I didn’t do anything about it, for better or worse. I didn’t want to rock the boat, and I got on alright with the man who made the comment who was, I imagine, thinking ‘Ha ha! A joke!’ rather than ‘Ha ha! Let’s oppress this person! Viva patriarchy!’ I remain unscarred by the experience. It didn’t make me feel unwelcome in that workplace, or in the profession.
HOWEVER. It shook me the fuck up. I didn’t say anything in the meeting, and afterwards I had to talk it through with my friends. I ain’t a wilting flower and I live in a city so I hear worse than it when I go to the shops, but it was so blindingly inappropriate that it made me feel, if only for twenty minutes or so, shit and embarrassed and shamed in front of people I respect. By someone I respect. Not because I thought he was being nasty, or because I thought anyone would think his joke referred to my actual life choices (incidentally: nothing wrong with being a sex worker, if that’s your uncoerced choice. It’s simply that it wasn’t an appropriate thing to say). But because he had the power and authority in that room, and I didn’t.

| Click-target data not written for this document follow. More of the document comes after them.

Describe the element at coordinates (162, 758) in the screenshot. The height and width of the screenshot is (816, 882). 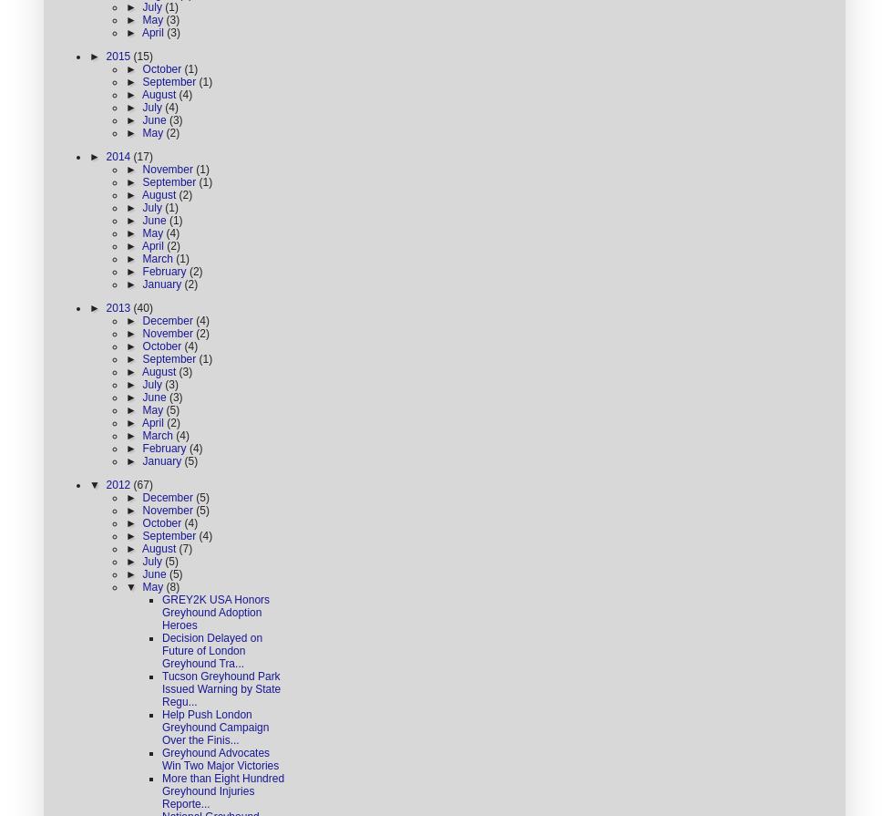
I see `'Greyhound Advocates Win Two Major Victories'` at that location.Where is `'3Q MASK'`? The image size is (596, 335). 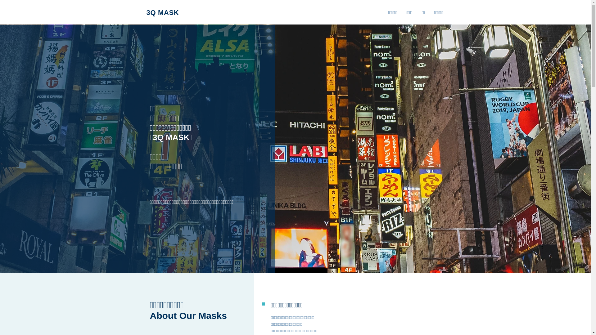
'3Q MASK' is located at coordinates (163, 12).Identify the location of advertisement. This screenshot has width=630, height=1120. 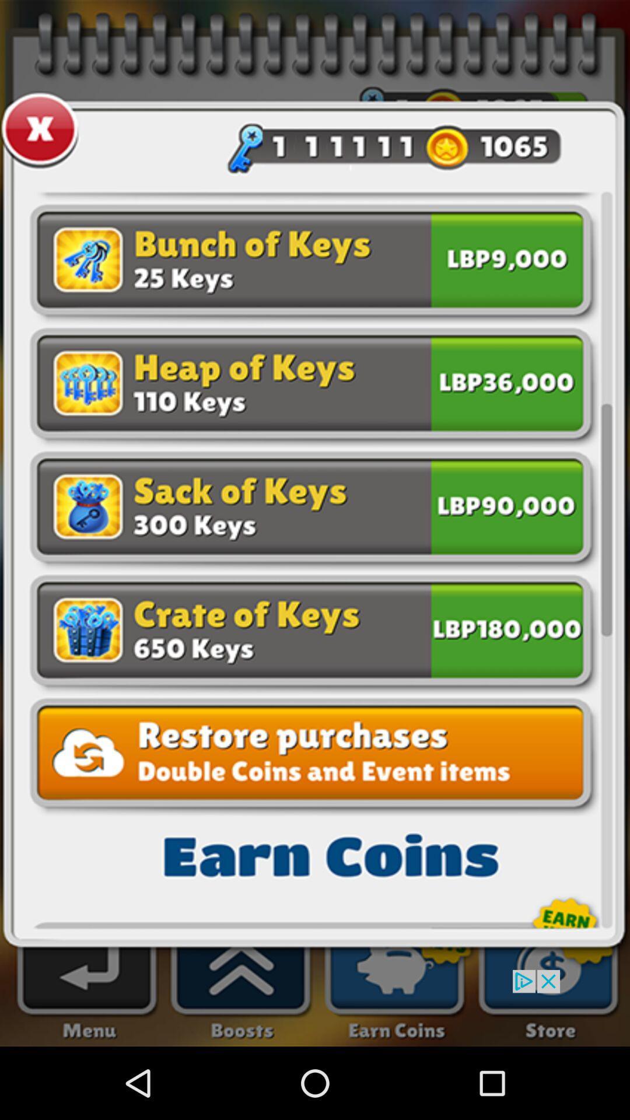
(315, 1008).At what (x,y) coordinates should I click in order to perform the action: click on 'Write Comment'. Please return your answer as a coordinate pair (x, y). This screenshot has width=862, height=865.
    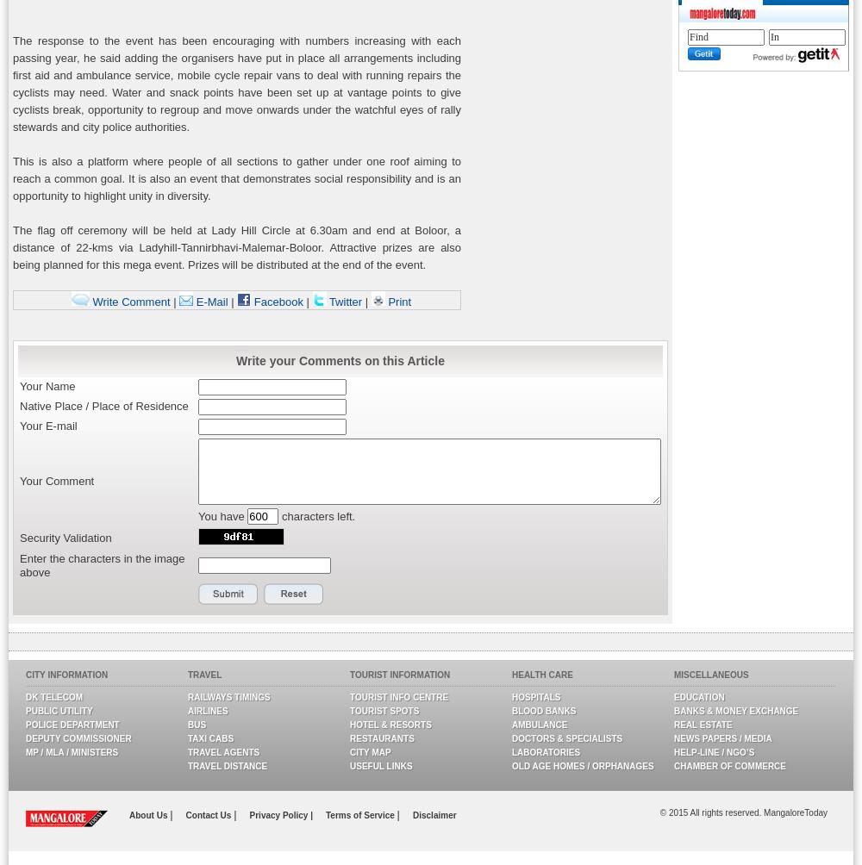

I don’t imagine I’ll attract any bleating ‘men’s rights’ folk to this blog, but I guess if some do show up, they might be going ‘but that’s not a gender thing! Men get put down and bullied too!’ right about now (actually, probably ‘what are you moaning about? Gawd woman it’s just a joke’. But go with me here). To which I’d reply, ‘Honey, I don’t think the man in question would have joked at the six-foot guy sitting next to me about the cheapness of his sexual services’. However, my imaginary men’s rights advocates aren’t exactly wrong. This is, as feminists are insanely fed up of telling people, about power and privilege. Sexist comments are one way to demonstrate that power and privilege, to put people in their place. What you get a lot, right now, as a woman, is constant and insidious reminders that you are essentially worth what a man will pay you for sex, complete with gleeful boastings that he got you on the cheap, or that he ‘saw your boobs’ as a free gift with a cinema ticket. When Seth McFarlane says these things with a microphone on a stage or a colleague says them in a meeting in which he (or she) holds the power they are demonstrating their ability to talk, and in doing so shape the means by which others are judged, and the inability of those others to answer back. Other examples of people abusing their power and privilege are also shit and should also not happen.
Essentially: if you have power over someone, if you can speak in situations where they can’t, or where they feel less comfortable speaking – don’t make nasty jokes about them. Don’t use your microphone or your pay packet or the letters after your name to be an arse to people without microphones, or with smaller pay packets, or with fewer letters after their name.
I mean, don’t be an arse to people anyway. Even if you really hate that one actress. Just get a flipping hobby or something.
Quick extra note: in case you now hate humanity, I have decided to put one picture at the end of this post. It is a picture of Captain Hastings from Poirot, which I drew ages ago. I don’t think I’ve posted it before. I’m putting it here because Hastings is brilliant and watching old-school Poirot is a good way to feel better about people. Aside from all the murder that happens, that is. Er. Anyway!